(Records from a collection)
--------

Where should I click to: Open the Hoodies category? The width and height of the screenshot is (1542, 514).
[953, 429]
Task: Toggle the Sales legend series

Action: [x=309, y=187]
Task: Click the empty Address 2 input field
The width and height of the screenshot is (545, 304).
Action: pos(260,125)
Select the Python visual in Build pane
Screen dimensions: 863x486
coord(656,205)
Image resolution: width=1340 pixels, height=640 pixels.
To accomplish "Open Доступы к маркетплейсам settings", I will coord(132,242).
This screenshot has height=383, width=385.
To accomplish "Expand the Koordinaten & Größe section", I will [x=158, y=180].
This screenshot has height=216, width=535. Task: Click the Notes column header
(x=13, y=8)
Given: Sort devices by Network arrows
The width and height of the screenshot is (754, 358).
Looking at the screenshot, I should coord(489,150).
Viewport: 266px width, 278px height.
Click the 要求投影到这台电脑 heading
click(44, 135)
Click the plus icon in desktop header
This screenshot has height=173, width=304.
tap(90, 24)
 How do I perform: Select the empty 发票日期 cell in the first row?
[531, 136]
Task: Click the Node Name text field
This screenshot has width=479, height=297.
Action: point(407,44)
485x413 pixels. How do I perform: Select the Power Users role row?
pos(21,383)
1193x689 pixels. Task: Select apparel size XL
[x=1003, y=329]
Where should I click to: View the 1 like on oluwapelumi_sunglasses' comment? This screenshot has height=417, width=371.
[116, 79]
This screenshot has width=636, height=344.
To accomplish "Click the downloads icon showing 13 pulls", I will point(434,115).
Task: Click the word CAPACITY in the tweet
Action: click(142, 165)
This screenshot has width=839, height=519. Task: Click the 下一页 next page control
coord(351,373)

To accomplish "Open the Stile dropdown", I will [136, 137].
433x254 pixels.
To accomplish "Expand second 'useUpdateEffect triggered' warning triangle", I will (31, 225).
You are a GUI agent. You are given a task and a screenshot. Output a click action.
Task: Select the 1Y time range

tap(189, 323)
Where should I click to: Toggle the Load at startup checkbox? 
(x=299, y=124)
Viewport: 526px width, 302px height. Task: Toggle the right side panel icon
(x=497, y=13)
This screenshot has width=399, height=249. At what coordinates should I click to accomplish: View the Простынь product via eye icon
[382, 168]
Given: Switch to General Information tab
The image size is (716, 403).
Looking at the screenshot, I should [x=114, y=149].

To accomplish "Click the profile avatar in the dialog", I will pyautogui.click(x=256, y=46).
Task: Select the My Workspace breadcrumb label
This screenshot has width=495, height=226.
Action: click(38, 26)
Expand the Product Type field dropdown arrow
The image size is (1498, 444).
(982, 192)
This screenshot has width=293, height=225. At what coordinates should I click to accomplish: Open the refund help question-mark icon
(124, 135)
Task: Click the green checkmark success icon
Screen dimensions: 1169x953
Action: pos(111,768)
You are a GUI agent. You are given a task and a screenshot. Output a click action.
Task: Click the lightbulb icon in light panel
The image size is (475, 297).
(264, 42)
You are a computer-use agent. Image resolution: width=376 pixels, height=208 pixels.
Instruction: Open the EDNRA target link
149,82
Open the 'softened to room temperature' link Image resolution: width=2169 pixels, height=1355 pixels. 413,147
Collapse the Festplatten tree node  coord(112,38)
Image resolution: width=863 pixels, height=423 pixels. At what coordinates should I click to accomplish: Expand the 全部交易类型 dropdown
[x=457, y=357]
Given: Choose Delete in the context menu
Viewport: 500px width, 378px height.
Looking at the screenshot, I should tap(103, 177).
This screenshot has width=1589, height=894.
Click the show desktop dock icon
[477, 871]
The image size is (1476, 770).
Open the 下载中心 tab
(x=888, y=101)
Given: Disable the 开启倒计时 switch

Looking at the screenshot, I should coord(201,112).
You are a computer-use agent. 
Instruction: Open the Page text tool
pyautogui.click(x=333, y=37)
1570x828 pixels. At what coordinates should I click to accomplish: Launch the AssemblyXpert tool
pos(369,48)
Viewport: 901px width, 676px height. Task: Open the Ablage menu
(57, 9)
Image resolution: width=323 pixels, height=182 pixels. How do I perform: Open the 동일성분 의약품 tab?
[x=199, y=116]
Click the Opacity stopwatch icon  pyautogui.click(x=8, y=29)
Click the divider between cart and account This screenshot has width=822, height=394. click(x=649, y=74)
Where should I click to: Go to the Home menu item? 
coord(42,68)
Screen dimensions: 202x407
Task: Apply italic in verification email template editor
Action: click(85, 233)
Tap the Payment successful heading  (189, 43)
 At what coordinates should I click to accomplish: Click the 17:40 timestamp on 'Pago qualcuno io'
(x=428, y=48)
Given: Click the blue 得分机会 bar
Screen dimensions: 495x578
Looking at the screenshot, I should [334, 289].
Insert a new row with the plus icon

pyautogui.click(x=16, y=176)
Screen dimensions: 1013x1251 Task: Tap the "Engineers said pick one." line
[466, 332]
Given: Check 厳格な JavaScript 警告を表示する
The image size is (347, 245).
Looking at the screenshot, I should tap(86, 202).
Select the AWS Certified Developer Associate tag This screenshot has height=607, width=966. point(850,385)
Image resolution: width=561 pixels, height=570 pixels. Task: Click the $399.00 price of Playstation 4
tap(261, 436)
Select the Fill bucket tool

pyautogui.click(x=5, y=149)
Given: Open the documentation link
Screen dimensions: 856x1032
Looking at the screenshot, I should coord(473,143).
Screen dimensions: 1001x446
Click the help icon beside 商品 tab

--------

- _PROBLEM REQUIREMENTS_: Using the data above, output each line exactly.

- _SOLUTION FOR THIS EXERCISE_:
Where should I click to: Open the Hoodies category? The width and height of the screenshot is (1542, 514).
[953, 429]
Task: Toggle the Sales legend series

Action: [x=309, y=187]
Task: Click the empty Address 2 input field
The width and height of the screenshot is (545, 304).
Action: pos(260,125)
Select the Python visual in Build pane
Screen dimensions: 863x486
coord(656,205)
Image resolution: width=1340 pixels, height=640 pixels.
To accomplish "Open Доступы к маркетплейсам settings", I will coord(132,242).
This screenshot has height=383, width=385.
To accomplish "Expand the Koordinaten & Größe section", I will [x=158, y=180].
This screenshot has height=216, width=535. Task: Click the Notes column header
(x=13, y=8)
Given: Sort devices by Network arrows
The width and height of the screenshot is (754, 358).
Looking at the screenshot, I should coord(489,150).
Viewport: 266px width, 278px height.
Click the 要求投影到这台电脑 heading
click(44, 135)
Click the plus icon in desktop header
This screenshot has height=173, width=304.
tap(90, 24)
 How do I perform: Select the empty 发票日期 cell in the first row?
[531, 136]
Task: Click the Node Name text field
This screenshot has width=479, height=297.
Action: point(407,44)
485x413 pixels. How do I perform: Select the Power Users role row?
pos(21,383)
1193x689 pixels. Task: Select apparel size XL
[x=1003, y=329]
Where should I click to: View the 1 like on oluwapelumi_sunglasses' comment? This screenshot has height=417, width=371.
[116, 79]
This screenshot has width=636, height=344.
To accomplish "Click the downloads icon showing 13 pulls", I will point(434,115).
Task: Click the word CAPACITY in the tweet
Action: click(142, 165)
This screenshot has width=839, height=519. Task: Click the 下一页 next page control
coord(351,373)

To accomplish "Open the Stile dropdown", I will [136, 137].
433x254 pixels.
To accomplish "Expand second 'useUpdateEffect triggered' warning triangle", I will (31, 225).
You are a GUI agent. You are given a task and a screenshot. Output a click action.
Task: Select the 1Y time range

tap(189, 323)
Where should I click to: Toggle the Load at startup checkbox? 
(x=299, y=124)
Viewport: 526px width, 302px height. Task: Toggle the right side panel icon
(x=497, y=13)
This screenshot has width=399, height=249. At what coordinates should I click to accomplish: View the Простынь product via eye icon
[382, 168]
Given: Switch to General Information tab
The image size is (716, 403).
Looking at the screenshot, I should [x=114, y=149].

To accomplish "Click the profile avatar in the dialog", I will pyautogui.click(x=256, y=46).
Task: Select the My Workspace breadcrumb label
This screenshot has width=495, height=226.
Action: click(38, 26)
Expand the Product Type field dropdown arrow
The image size is (1498, 444).
(982, 192)
This screenshot has width=293, height=225. At what coordinates should I click to accomplish: Open the refund help question-mark icon
(124, 135)
Task: Click the green checkmark success icon
Screen dimensions: 1169x953
Action: pos(111,768)
You are a GUI agent. You are given a task and a screenshot. Output a click action.
Task: Click the lightbulb icon in light panel
The image size is (475, 297).
(264, 42)
You are a computer-use agent. Image resolution: width=376 pixels, height=208 pixels.
Instruction: Open the EDNRA target link
149,82
Open the 'softened to room temperature' link Image resolution: width=2169 pixels, height=1355 pixels. 413,147
Collapse the Festplatten tree node  coord(112,38)
Image resolution: width=863 pixels, height=423 pixels. At what coordinates should I click to accomplish: Expand the 全部交易类型 dropdown
[x=457, y=357]
Given: Choose Delete in the context menu
Viewport: 500px width, 378px height.
Looking at the screenshot, I should tap(103, 177).
This screenshot has width=1589, height=894.
Click the show desktop dock icon
[477, 871]
The image size is (1476, 770).
Open the 下载中心 tab
(x=888, y=101)
Given: Disable the 开启倒计时 switch

Looking at the screenshot, I should coord(201,112).
You are a computer-use agent. 
Instruction: Open the Page text tool
pyautogui.click(x=333, y=37)
1570x828 pixels. At what coordinates should I click to accomplish: Launch the AssemblyXpert tool
pos(369,48)
Viewport: 901px width, 676px height. Task: Open the Ablage menu
(57, 9)
Image resolution: width=323 pixels, height=182 pixels. How do I perform: Open the 동일성분 의약품 tab?
[x=199, y=116]
Click the Opacity stopwatch icon  pyautogui.click(x=8, y=29)
Click the divider between cart and account This screenshot has width=822, height=394. click(x=649, y=74)
Where should I click to: Go to the Home menu item? 
coord(42,68)
Screen dimensions: 202x407
Task: Apply italic in verification email template editor
Action: click(85, 233)
Tap the Payment successful heading  (189, 43)
 At what coordinates should I click to accomplish: Click the 17:40 timestamp on 'Pago qualcuno io'
(x=428, y=48)
Given: Click the blue 得分机会 bar
Screen dimensions: 495x578
Looking at the screenshot, I should [334, 289].
Insert a new row with the plus icon

pyautogui.click(x=16, y=176)
Screen dimensions: 1013x1251 Task: Tap the "Engineers said pick one." line
[466, 332]
Given: Check 厳格な JavaScript 警告を表示する
The image size is (347, 245).
Looking at the screenshot, I should tap(86, 202).
Select the AWS Certified Developer Associate tag This screenshot has height=607, width=966. point(850,385)
Image resolution: width=561 pixels, height=570 pixels. Task: Click the $399.00 price of Playstation 4
tap(261, 436)
Select the Fill bucket tool

pyautogui.click(x=5, y=149)
Given: Open the documentation link
Screen dimensions: 856x1032
Looking at the screenshot, I should coord(473,143).
Screen dimensions: 1001x446
Click the help icon beside 商品 tab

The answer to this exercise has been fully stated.